Online publishers who want people to write for their sites for free, in exchange for only exposures, is running a late 20th century version of that con. They’re worse than Tom because they make money from advertising, event, or subscription revenues, while refusing to pay their writers even minimum wage. Those writers would be better off flipping hamburgers at a fast-food restaurant.

Digital con artists get away with this con because what Barnum observed long ago is still true. The digital con artists flatter digital suckers into working online for free.

Why do I call their flattering pitch a late 20th century con and not a 21st century one? Because the suckers who fall for it don’t realize the key presumption that underlies it became obsolete years ago.
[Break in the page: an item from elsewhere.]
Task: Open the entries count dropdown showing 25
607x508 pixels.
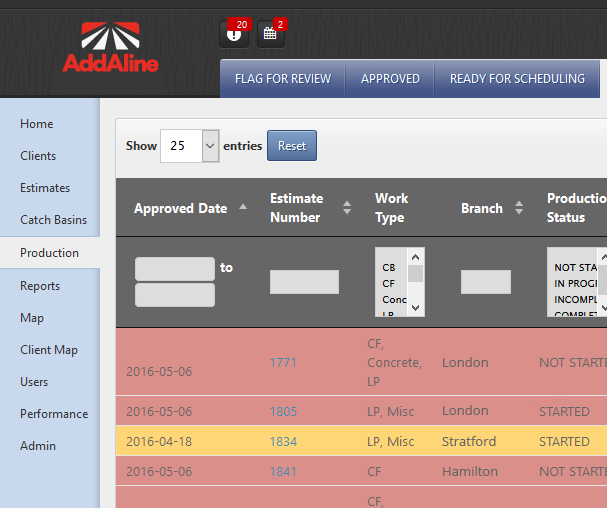Action: 189,145
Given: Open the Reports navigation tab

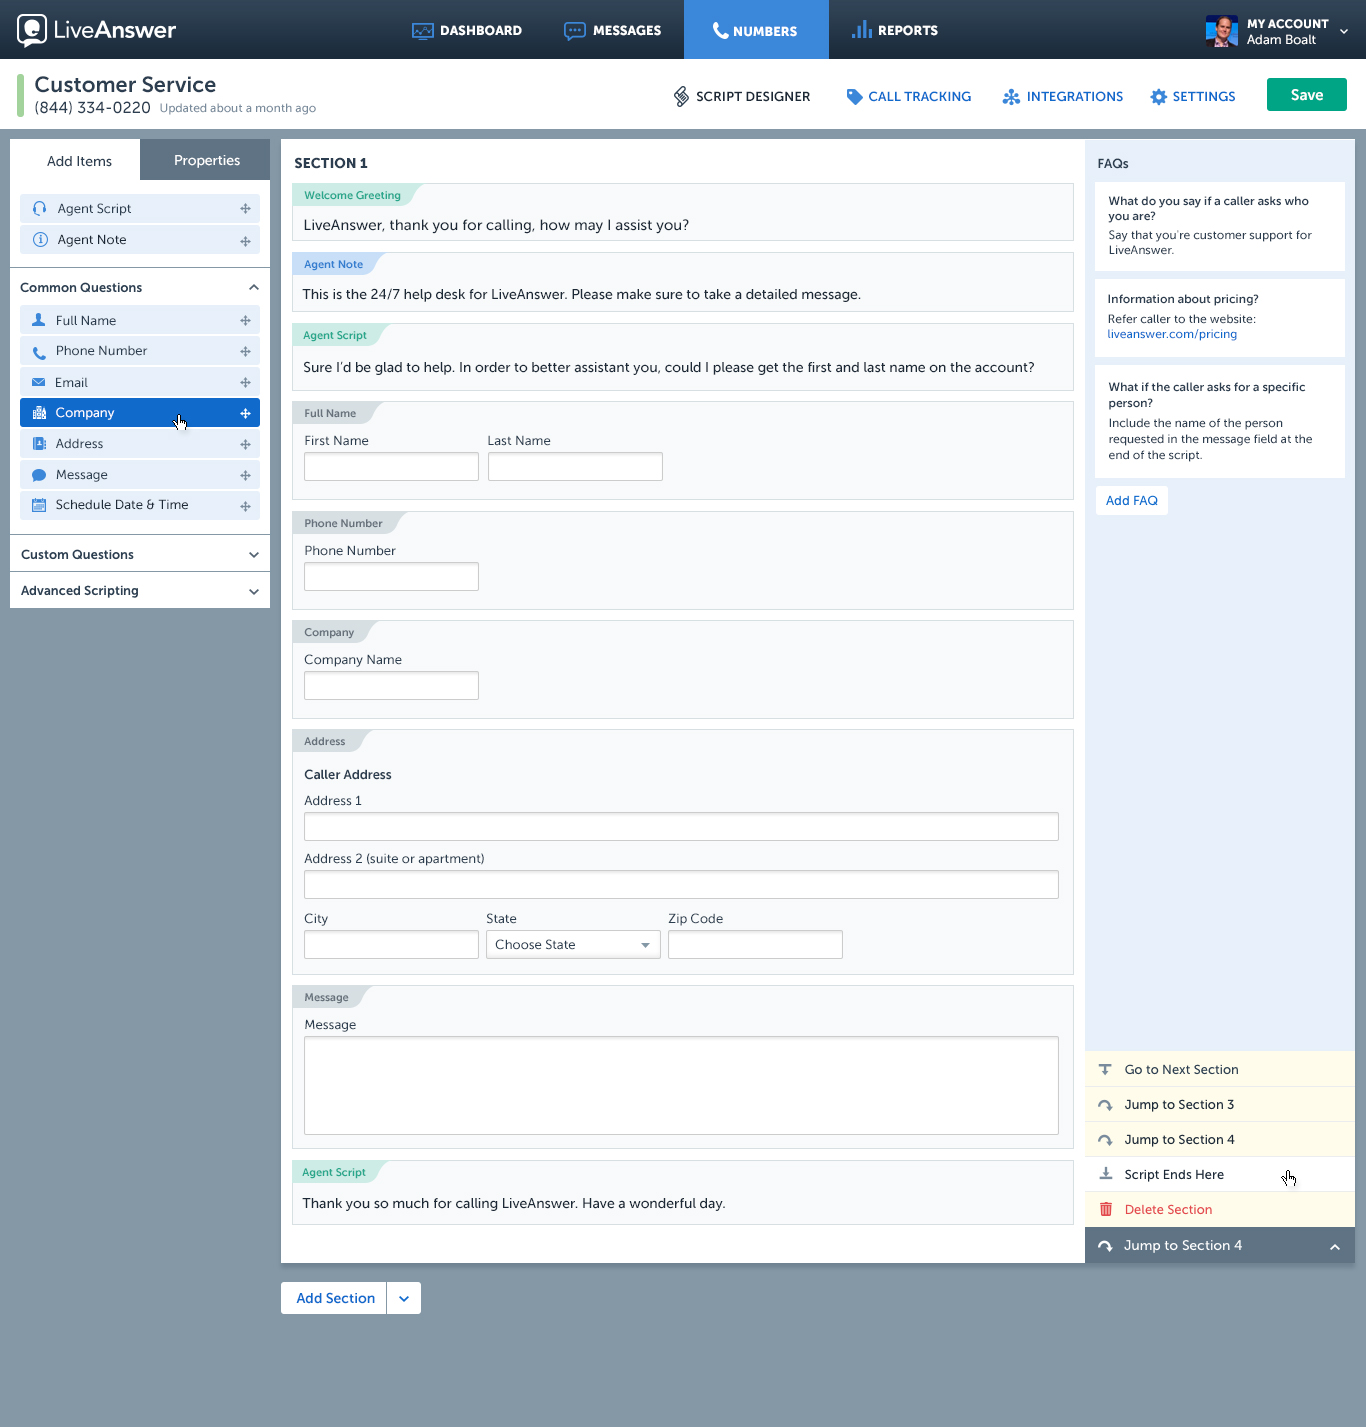Looking at the screenshot, I should 894,30.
Prior to 2001, the technologies needed to publish online were costly and difficult to use. So much so that generally only large organizations such as publishing and broadcasting companies, corporations, universities, and governments could publish online. An aspiring pundit or writer who wanted an online audience had no choice but to deal with a publisher or publishing company. Since then, thanks largely to Moore’s Law, however, those costs and difficulties declined so much that nowadays anyone can publish online — including any pundit or writer.
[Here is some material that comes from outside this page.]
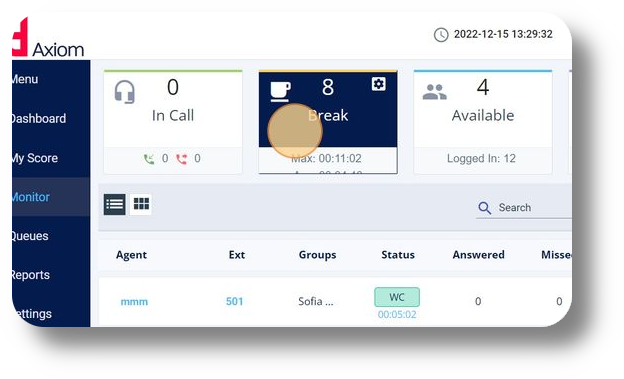The height and width of the screenshot is (379, 624).
Task: Click the people icon on Available card
Action: tap(434, 92)
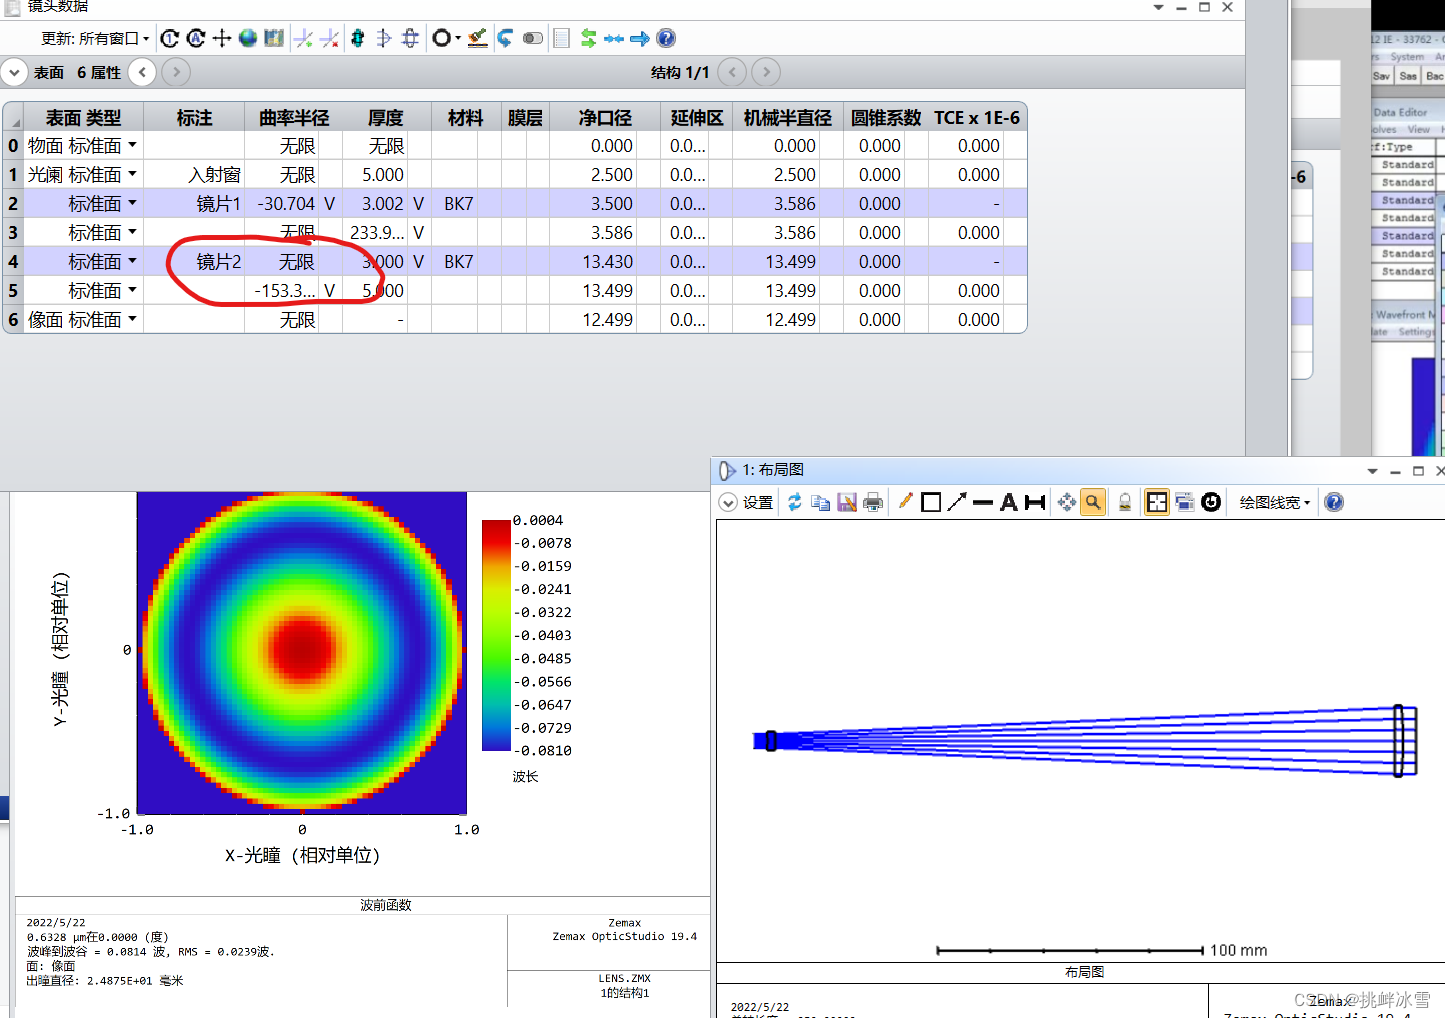Open the 所有窗口 update dropdown

pyautogui.click(x=110, y=38)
Although digital con artists will tell you their sites will give a writer an immediate audience, they won’t admit that nowadays writers who provide readers with good advice on their own sites can attract that sized audience within a year or two while keeping all the resulting advertising, event, or subscription revenues for themselves. Even if those writers gain only a fraction of the digital con artist’s audience, they’ll keep all the revenues from whatever audience they get, which is a better deal than working for free and letting all revenues be kept by the digital con artist.
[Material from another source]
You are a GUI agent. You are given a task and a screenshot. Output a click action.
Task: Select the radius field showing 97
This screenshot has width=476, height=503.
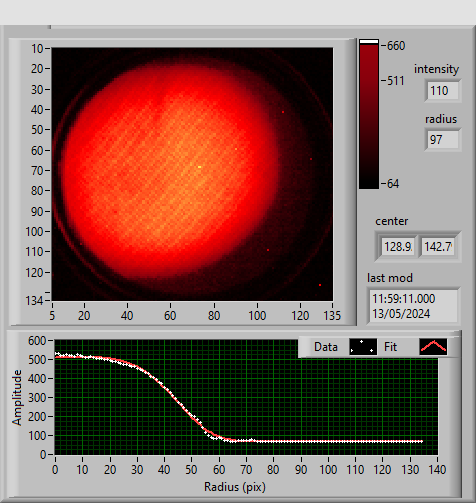click(x=443, y=139)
A digital con artist might retort, “But if you work for me now, you’ll gain an immediate audience and some of those people might follow you to your own site if you later decide to create your own site.” But ask him to guarantee in writing now that he’ll market on his site any site you create for yourself after you’ve begun writing for him, and you’ll see just how much he believes what he said. He’ll refuse. He wants you to work for him for free, but he’ll refuse to do the same for you.

How do these digital con artist harm online industries?

First, these sites compete against sites that do pay writers. It’s unfair competition and depresses the economic market for good writing. Though digital con artists might claim that theirs isn’t unfair competition simply because some suckers are willing to work for free, the fact is that what they do is as much unfair competition as a restaurant that’s conned its employees into working for free would be to the restaurant industry (the sole difference is that minimum wage laws apply to cooks but not writers).

Second, the content they publish tends to dumb down or corrupt industries. No established or experienced writers will give away their work or time. The people who the digital con artists ensnare are most often inexperienced or fuller of vanity than probity or already have a vested interest in writing about that topic. The con artists know that those suckers will soon get tired of working for free, but they also know they can be replaced by new suckers. As a result, the content on the digital con artist’s site is rarely worth more than what was paid for it.

Next time you read a site whose writers aren’t paid, no matter the publisher, know that you’re trafficking a con and that its publisher is harming the industry under the guise of helping it. If he’s willing to pay his writers only in Web exposures, ask him if he’s willing to put his mouth where his money is and live off just Web exposures himself. He can’t, and neither can our industries.

Shame on those con artists. And my thanks to ClickZ for long putting dollars into my bank account.